*QUOTED TEXT*.
## Start

André Mathieu, pianist and composer
by, Jan-10-2012 at 09:00 (5715 Views)
Related Thread: http://www.talkclassical.com/16426-a...hlight=mathieu
As part of my Friday blog and montage this week, I will be featuring music by Montreal composer and pianist André Mathieu (1929-1968). I thought I would spend some time today discussing Mathieu, and illustrating some of his music through available materials.
A Tragic Life
When I think of Mathieu, I think of quasi-tragic figures of today’s Hollywood: Corey Haim, Lindsay Lohan, Brittney Spears… A generation of wunderkinds, of child prodigies that, well, simply haven’t aged well.
Mathieu was in every shape and form a true precocious enfant prodige of the early 1930’s. Mathieu started displaying musical affinities when he was but two, and composed his first work Dans la nuit (in the night), spontaneously when he was all of… four years old. Only then did his father, Rodolphe Mathieu, a music teacher and an avant-garde composer in his own right, start giving him formal lessons.
In order to avoid the inevitable argument as to whether or not the younger Mathieu's works were influenced or even bear the helping hand of his father, let me place here one of Rodolphe's more famous works, trois préludes, which he originally composed for the piano in 1915 and later orchestrated. Notice the modern flavour of the works - nothing close to the romantic lines espoused by his son:
As you can well imagine, we get into an all-too familiar scenario: little André is paraded and displayed for all to see, and becomes the talk of the town. Such was his notoriety that he was given a grant by the Quebec government to study piano and composition in Paris (as had his father a decade or so earlier). So an eight year-old Mathieu and his family would live in Paris during the year, and return to their Montreal home for the Summer. At a time where well-to-do households would have a monthly income of $1000, Mathieu would perform for $1000 a coincert!
And this continued for a few years until the outbreak of the World War II kept them from returning to their Parisian lifestyle. All is not lost, however, as a tween Mathieu goes and studies at Columbia University, and begins seducing New-York, winning the Philharmonic’s centenary composer’s competition (with his Concertino no. 2), and receiving the adulation of Albert Einstein and Sergei Rachmaninov. There was a short stint in Europe (1946-47) where Mathieu studied with Arthur Honegger, but then the trail goes cold...

## End

*PROBLEMS TO WORK ON*.
- A) Answer these questions from the blog post on André Mathieu:
(i) What was the first work Mathieu composed, and how old was he?
(ii) With whom did Mathieu study during his stay in Europe in 1946-47?
(iii) Which of Mathieu's works won the Philharmonic's centenary composer's competition?
- B) Pick up the blog post on André Mathieu after its last sentence and keep writing it.
The listing plays no part in this.

*DATA LISTING*.
## Start

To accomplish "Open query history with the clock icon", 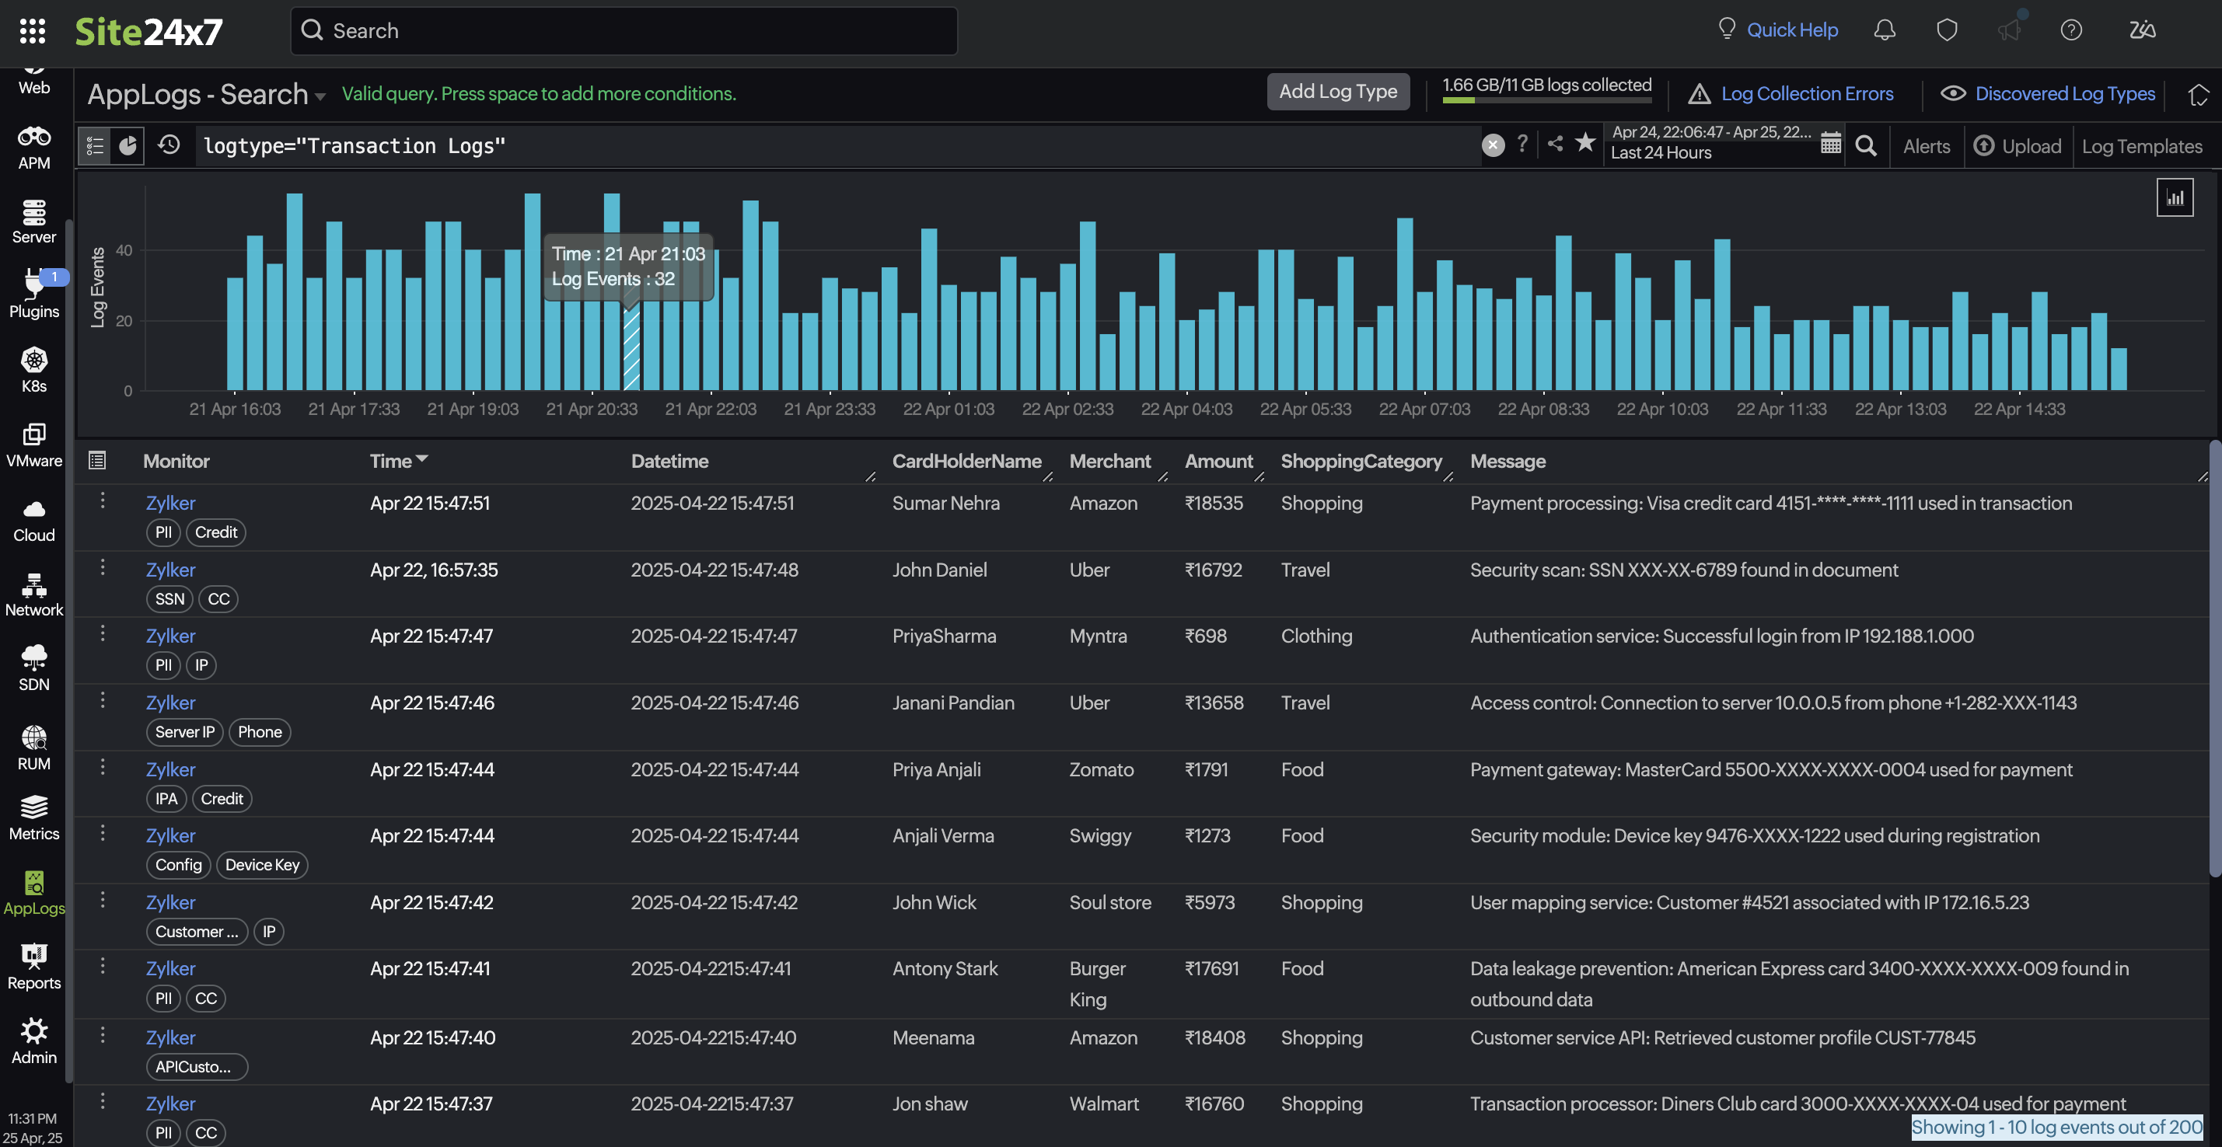I will coord(168,146).
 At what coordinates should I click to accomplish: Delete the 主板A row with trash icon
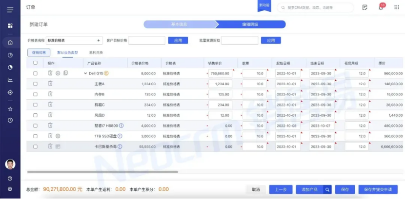click(x=50, y=84)
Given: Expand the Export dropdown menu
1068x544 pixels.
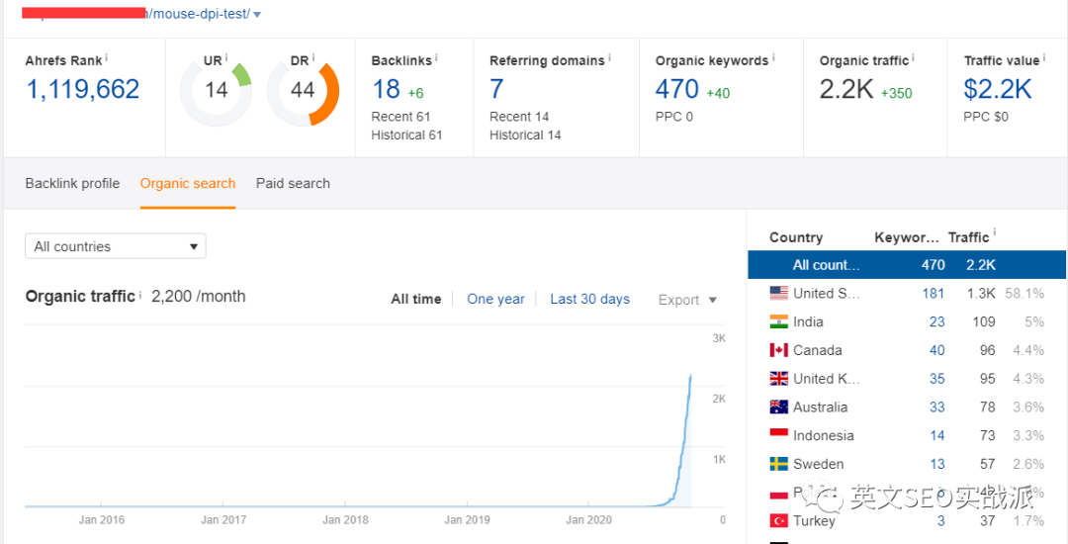Looking at the screenshot, I should (x=688, y=300).
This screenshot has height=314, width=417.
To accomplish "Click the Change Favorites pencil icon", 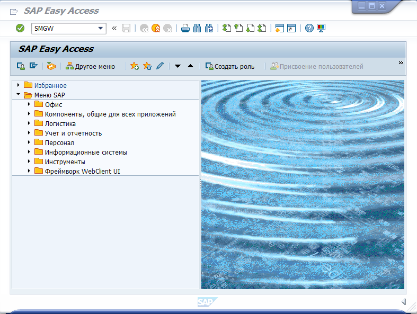I will point(160,66).
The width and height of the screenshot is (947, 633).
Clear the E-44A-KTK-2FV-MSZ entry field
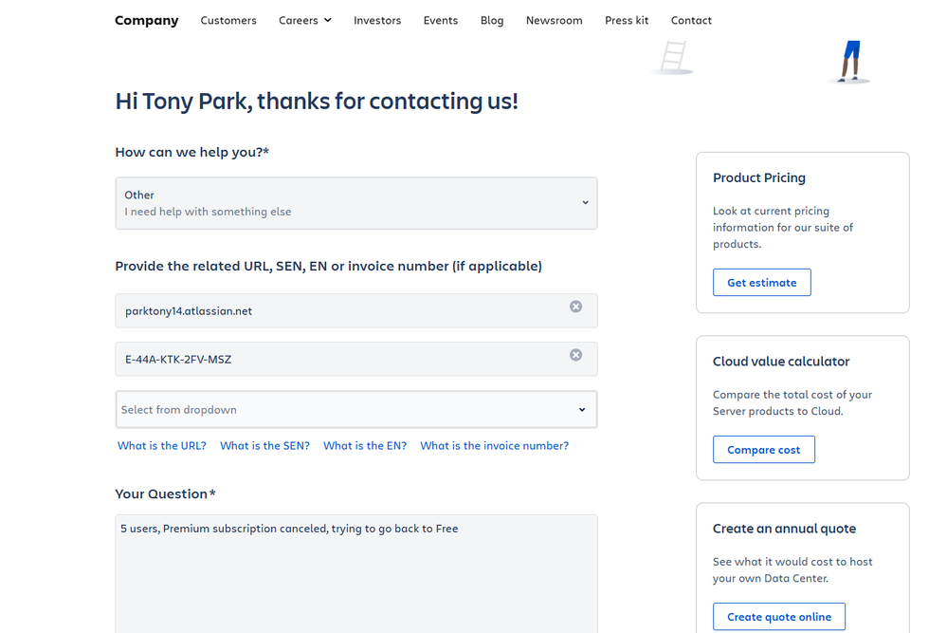coord(575,355)
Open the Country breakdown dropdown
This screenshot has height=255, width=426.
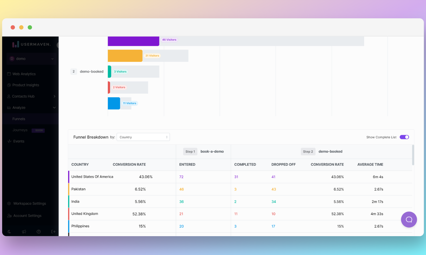[x=143, y=137]
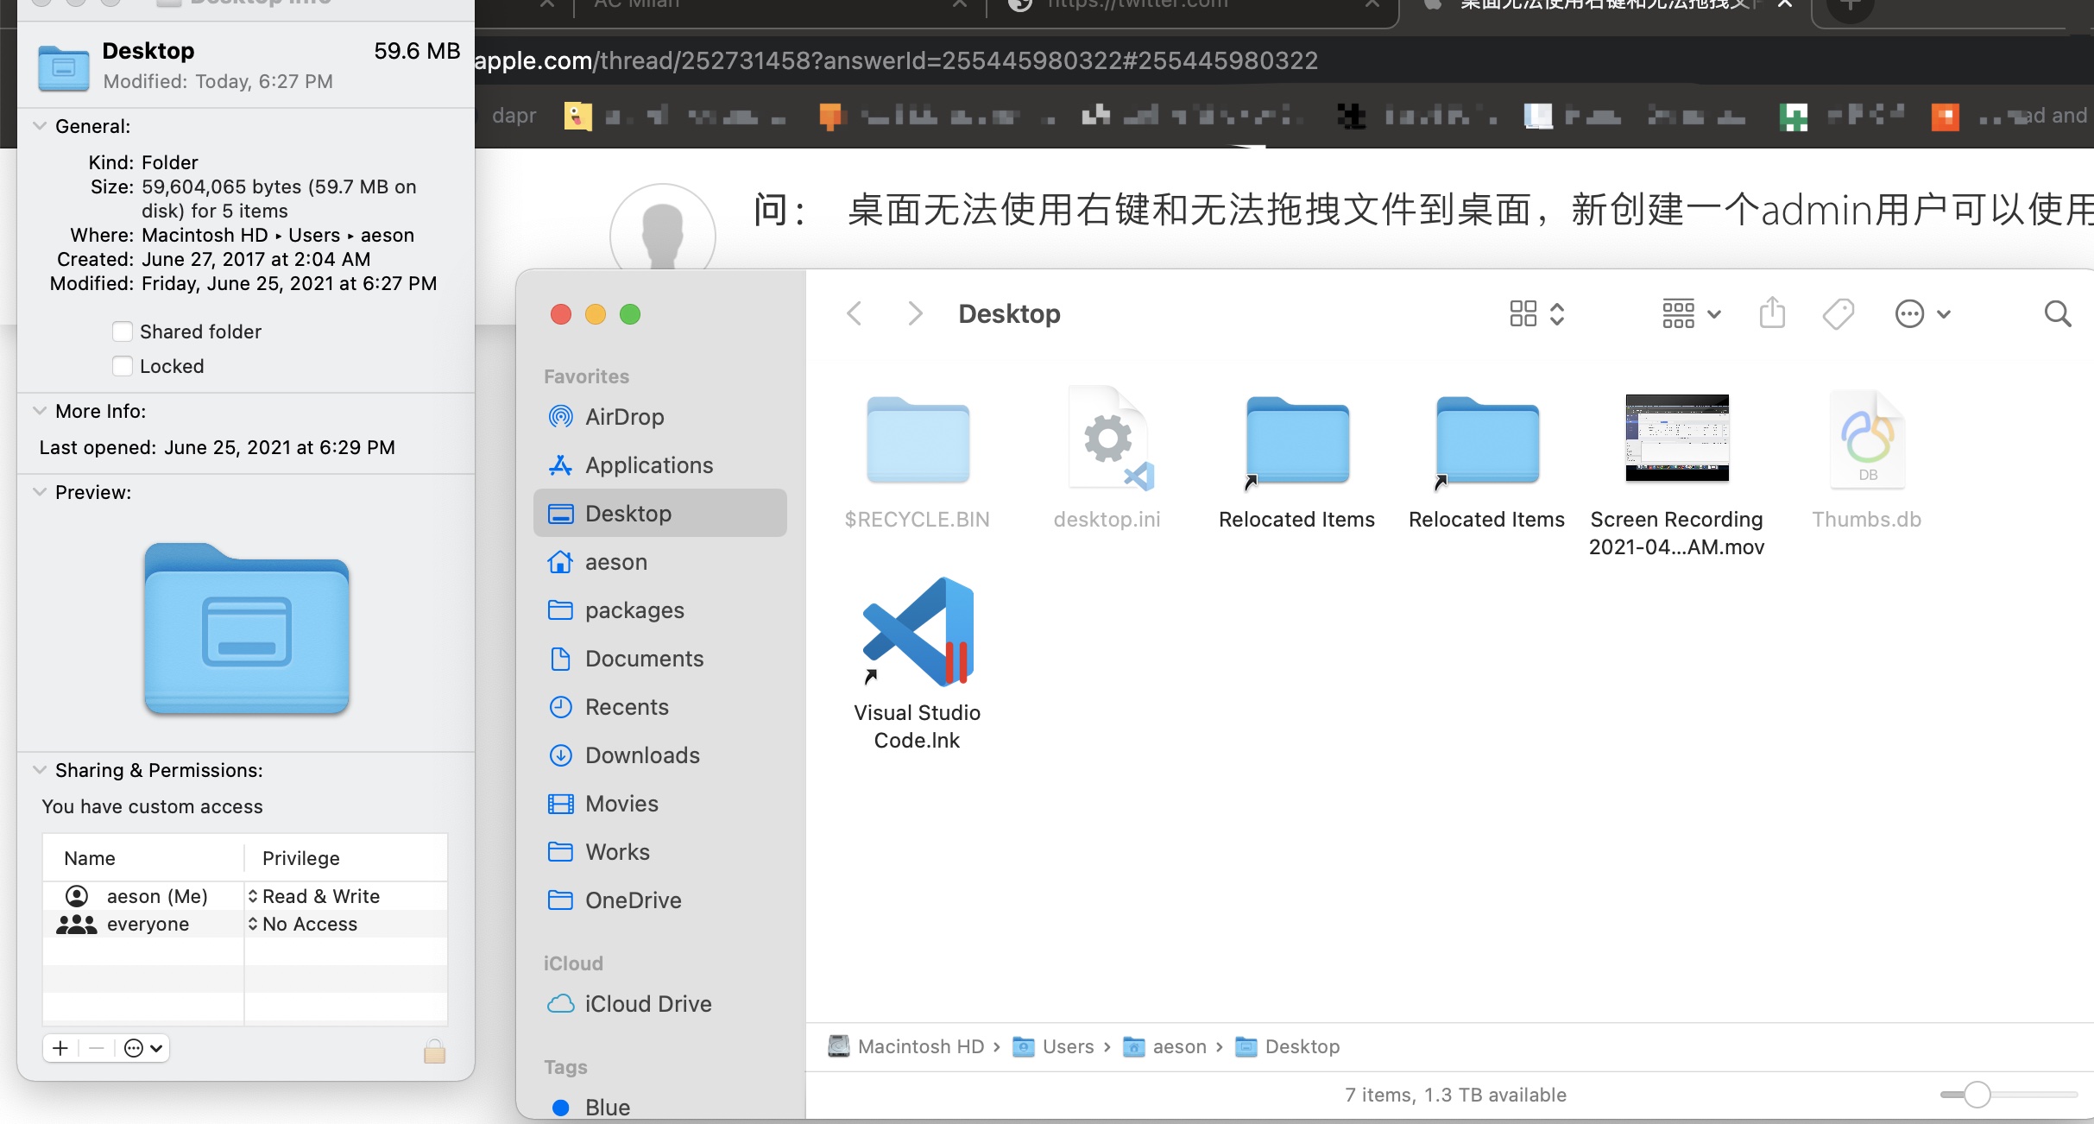Collapse the General section
The height and width of the screenshot is (1124, 2094).
(x=40, y=126)
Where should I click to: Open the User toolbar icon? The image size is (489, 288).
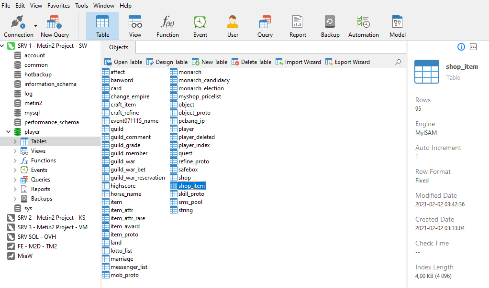click(233, 22)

## End

*ANSWERS PROVIDED*.
- A)
(i) Dans la nuit (in the night), at four years old
(ii) Arthur Honegger
(iii) His Concertino no. 2

- B)
For whatever reason, we find a late teenage Mathieu in Montreal, living what Jacques Languirand (playwright, broadcaster and acquaintance of the composer) describes as a life in suspended animation. “When Mathieu needed a shirt”, Languirand reports in an interview, “his mother took it out of his trunk, as it was still expected that they would be going back to Paris.”
The opportunity never materialized. Mathieu and his family, according to Languirand, lived in this state of suspended animation for nearly 10 years. Sad, if not pathetic.
What of Mathieu, then? He continued to practice, he continued to think of music, but he also grew restless, and turned to Montreal’s night life, and alcohol. Mathieu, when he hadn’t yet reached the age of 21, would sneak into bars and would befriend patrons, bartenders and some of the local performers – one of them being Vic Vogel, a man who will have a say in Mathieu’s life story in a large way, as we will later discover.
For the remaining 20 years of his life, Mathieu will simply sink into depression, disillusionment and drunkenness. Mathieu will, as did his father, take on students. He will organize recitals. And he will make a mockery of himself by staging pianothons, events where he will play the piano non-stop for 20 + hours. He will surface ever so often, and be one of those “Whatever became of…” personalities, giving the odd interview, but by the time of his death, he is simply remembered for “being a drunk”, not as being a misunderstood genius or a forgotten local talent.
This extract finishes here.